→ TASK DIRECTIONS
Please output the following records exactly. Leave every image out.

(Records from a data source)
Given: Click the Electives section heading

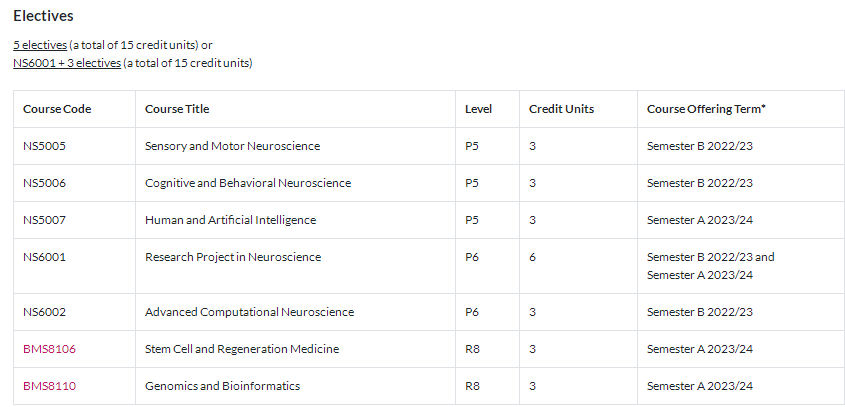Looking at the screenshot, I should (x=43, y=16).
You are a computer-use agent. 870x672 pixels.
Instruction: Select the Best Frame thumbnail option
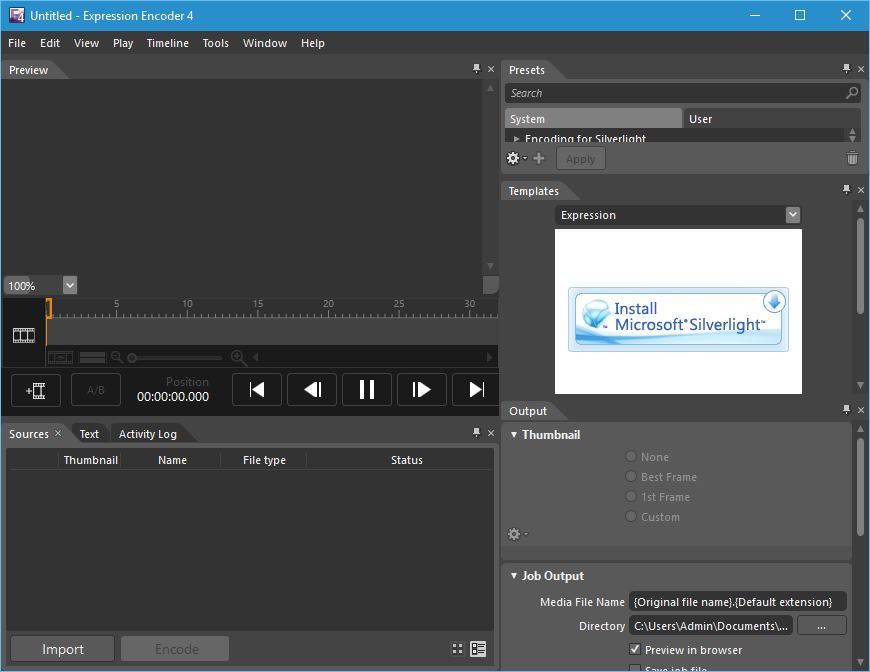pyautogui.click(x=630, y=477)
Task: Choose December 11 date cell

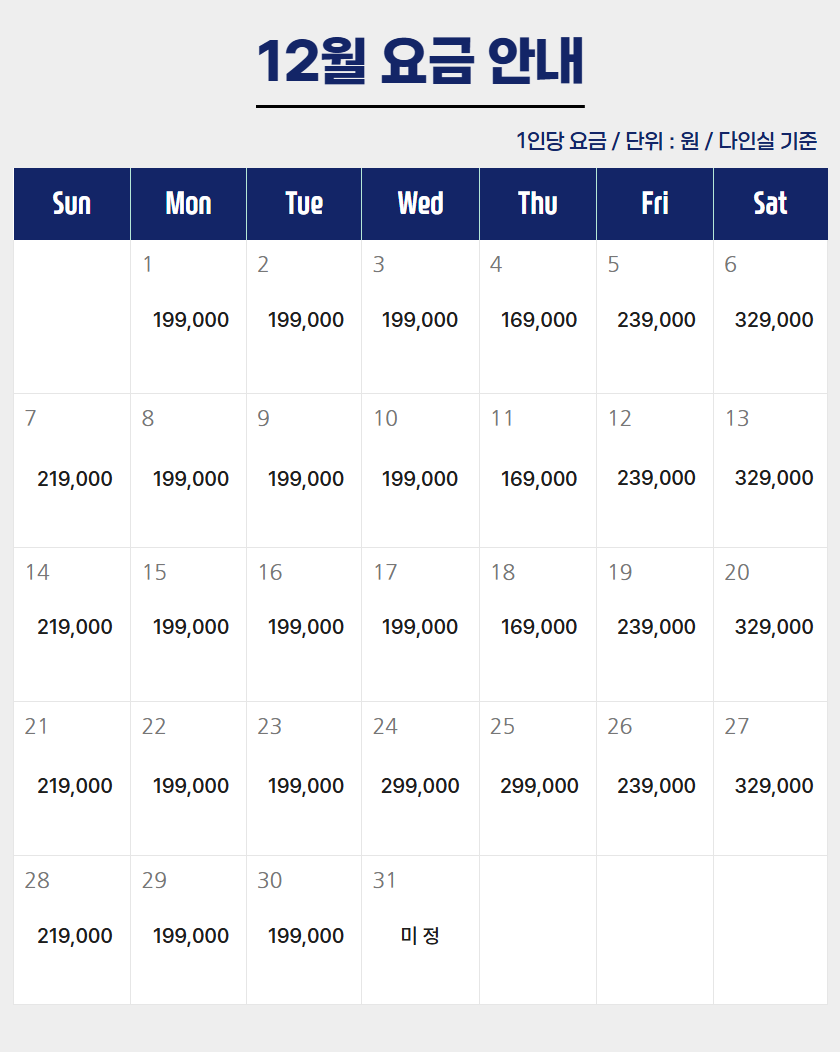Action: point(538,470)
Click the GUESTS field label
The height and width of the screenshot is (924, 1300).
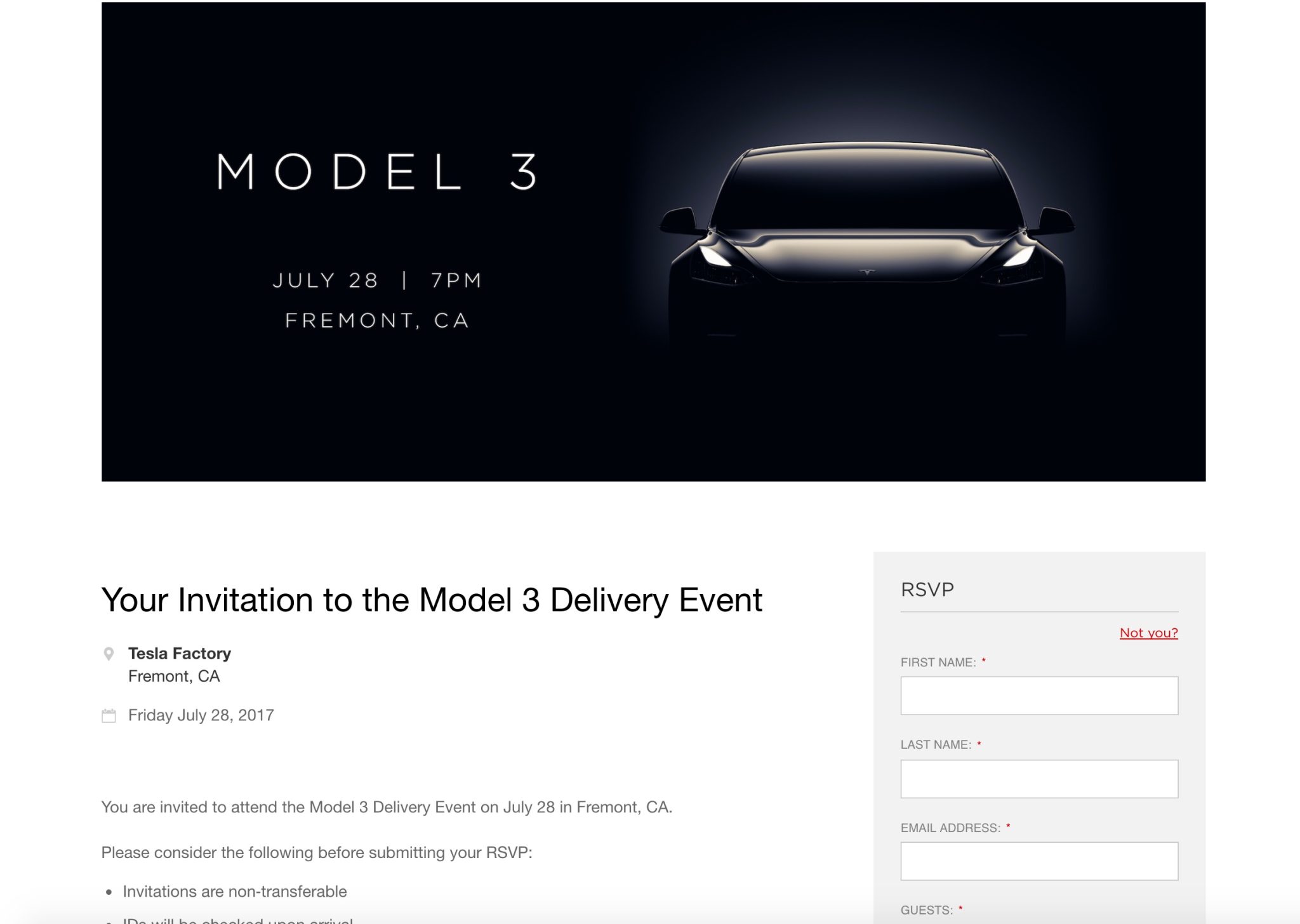[926, 911]
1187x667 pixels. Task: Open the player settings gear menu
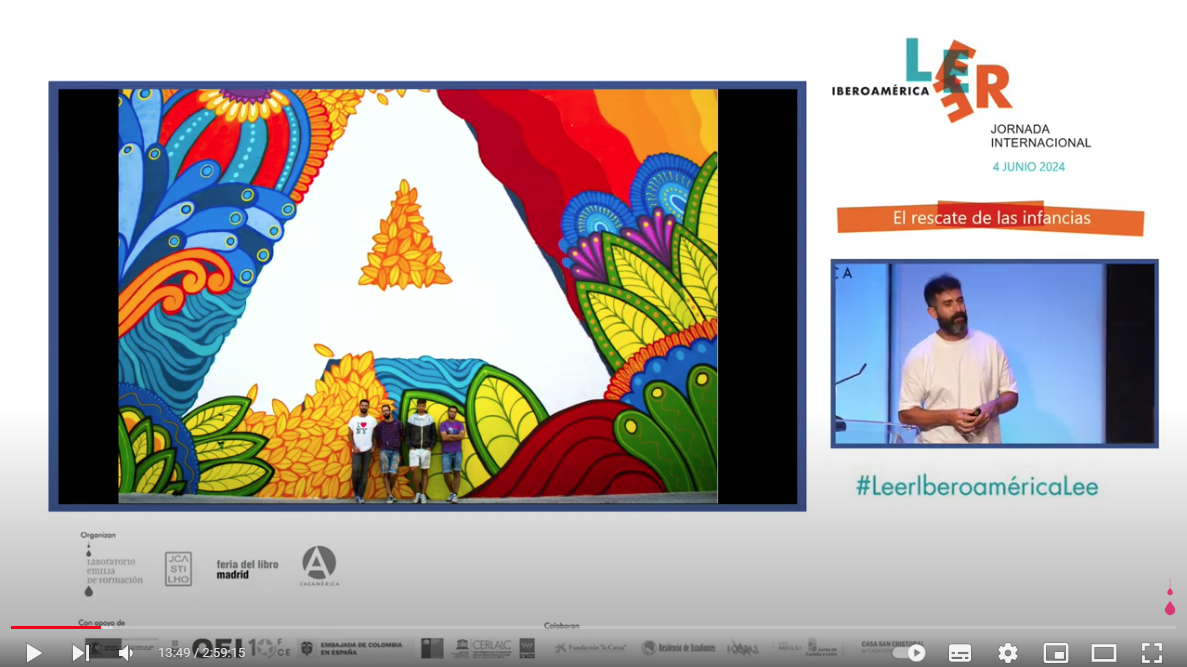[1007, 653]
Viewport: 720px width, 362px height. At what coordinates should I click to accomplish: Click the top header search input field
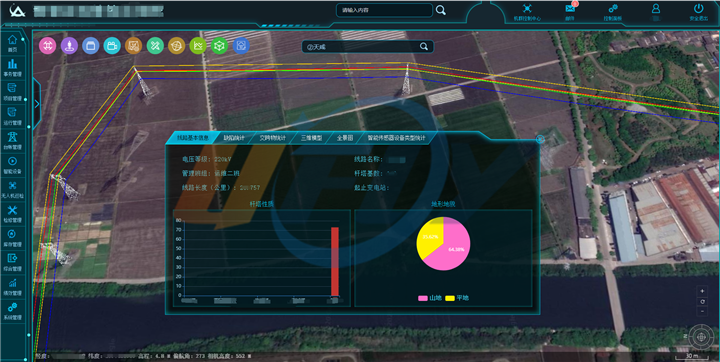384,10
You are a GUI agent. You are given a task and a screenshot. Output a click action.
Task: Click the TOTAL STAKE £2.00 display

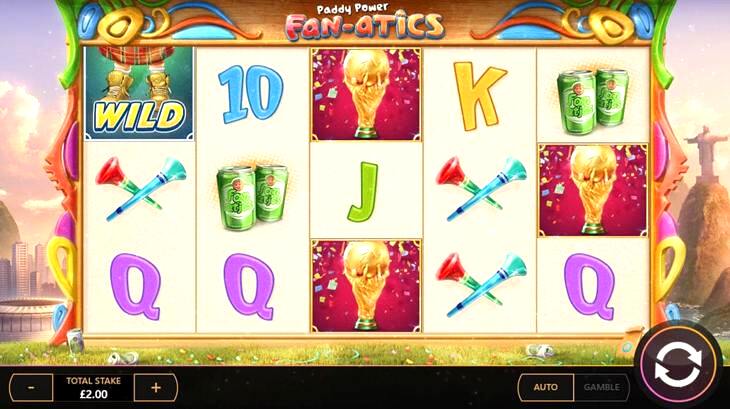(94, 387)
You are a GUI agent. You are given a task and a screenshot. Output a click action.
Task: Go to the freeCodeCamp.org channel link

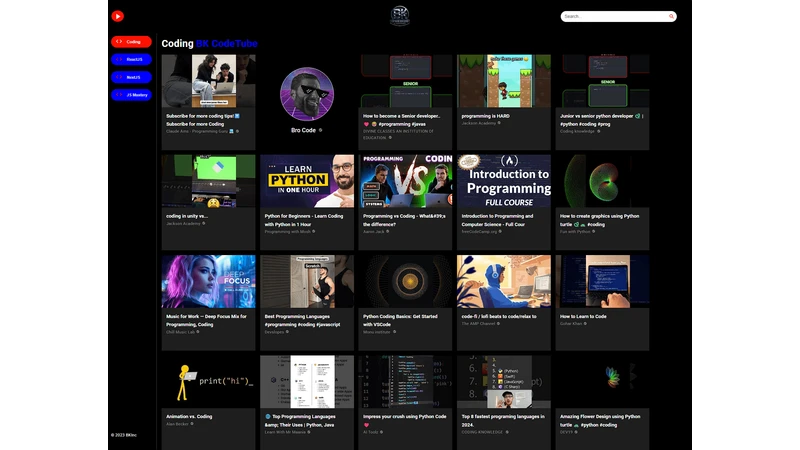485,231
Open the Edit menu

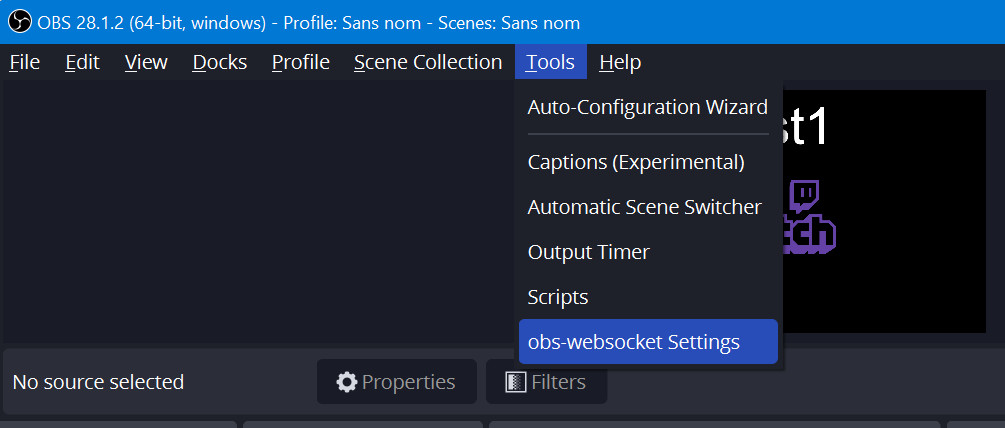tap(83, 62)
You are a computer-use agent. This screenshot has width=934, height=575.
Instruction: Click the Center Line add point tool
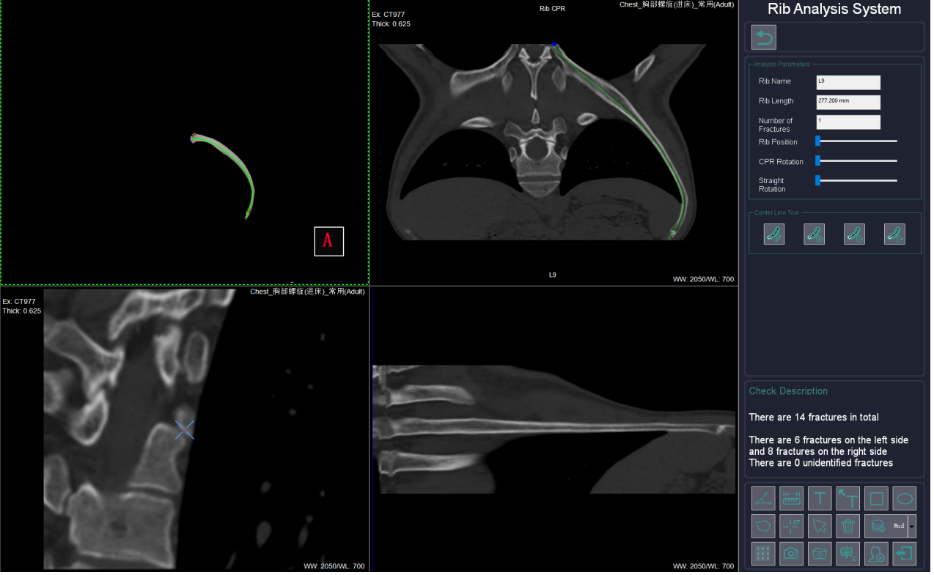point(814,234)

→ TASK ANSWER
Given: Click the Electives section heading

Looking at the screenshot, I should (x=43, y=16).
You are a computer-use agent. 870x672 pixels.
Instruction: Select the Best Frame thumbnail option
pyautogui.click(x=630, y=477)
Task: Choose December 11 date cell

Action: point(538,470)
Click the GUESTS field label
The height and width of the screenshot is (924, 1300).
[926, 911]
1187x667 pixels. Task: Open the player settings gear menu
[1007, 653]
Viewport: 720px width, 362px height. At what coordinates should I click to accomplish: Click the top header search input field
384,10
You are a GUI agent. You are given a task and a screenshot. Output a click action.
Task: Click the TOTAL STAKE £2.00 display

(94, 387)
You are a GUI agent. You are given a task and a screenshot. Output a click action.
Task: Go to the freeCodeCamp.org channel link

485,231
Open the Edit menu

tap(83, 62)
You are a computer-use agent. This screenshot has width=934, height=575.
Instruction: Click the Center Line add point tool
point(814,234)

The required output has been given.